LEWISTON — Councilors on Tuesday will review a recommendation to move the city’s senior citizen programs out of the Multi-Purpose Center and into the Memorial Armory on Central Avenue.
That’s the current staff recommendation, according to a memo in the council’s agenda packet.
It calls for increasing parking at the armory to make room for seniors and for $380,000 of renovations that would include building an elevator and a new entrance for seniors.
Mayor Robert Macdonald, a member of one of the senior groups that uses the center, said he and city staff visited the facility last week and met with some of the seniors.
“We explained some of what would need to be done and we explained some of the plans and it sounded like they might accept it,” Macdonald said. “It’s a council decision, so it isn’t up to me. But the ones I talked to sounded happy about it.”
The meeting, a workshop discussion, is scheduled to begin at 6 p.m. in Lewiston City Hall.

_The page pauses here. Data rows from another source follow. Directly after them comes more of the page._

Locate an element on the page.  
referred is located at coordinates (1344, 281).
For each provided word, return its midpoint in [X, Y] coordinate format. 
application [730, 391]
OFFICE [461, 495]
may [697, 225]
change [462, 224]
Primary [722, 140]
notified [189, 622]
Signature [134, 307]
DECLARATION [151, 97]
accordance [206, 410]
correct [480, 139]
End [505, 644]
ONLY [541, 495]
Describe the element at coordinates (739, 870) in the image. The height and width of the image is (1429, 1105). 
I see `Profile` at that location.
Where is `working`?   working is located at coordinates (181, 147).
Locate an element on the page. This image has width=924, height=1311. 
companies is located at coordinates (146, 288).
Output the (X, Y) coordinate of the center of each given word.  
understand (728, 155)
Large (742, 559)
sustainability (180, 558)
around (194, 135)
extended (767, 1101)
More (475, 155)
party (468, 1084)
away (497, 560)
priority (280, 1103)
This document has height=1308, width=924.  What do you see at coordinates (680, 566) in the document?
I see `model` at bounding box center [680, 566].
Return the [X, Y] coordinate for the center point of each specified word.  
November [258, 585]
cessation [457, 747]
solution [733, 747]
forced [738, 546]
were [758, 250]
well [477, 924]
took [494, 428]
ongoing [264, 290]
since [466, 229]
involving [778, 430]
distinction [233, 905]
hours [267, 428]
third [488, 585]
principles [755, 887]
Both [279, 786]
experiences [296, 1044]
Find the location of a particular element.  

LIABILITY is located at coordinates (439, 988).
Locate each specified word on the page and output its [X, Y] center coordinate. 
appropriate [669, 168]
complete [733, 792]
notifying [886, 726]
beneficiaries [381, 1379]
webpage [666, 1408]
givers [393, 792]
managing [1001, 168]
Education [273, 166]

School officials in September said that expected growth in the number of elementary school students citywide calls for some expansion. They’ve recommended taking over the entire Birch Street Multi-Purpose Center building as a new, bigger Longley School.
The Longley School and the Multi-Purpose Center currently share the building. Multi-Purpose Center programs include adult education classes and meeting space for the city’s senior citizen groups.
The previous City Council considered purchasing the Knights of Columbus building at 150 East Ave. and making it the new center for seniors programs.
That could require the city to buy the building from the Knights of Columbus. Combined with renovation work on the building, it could push the cost to $600,000.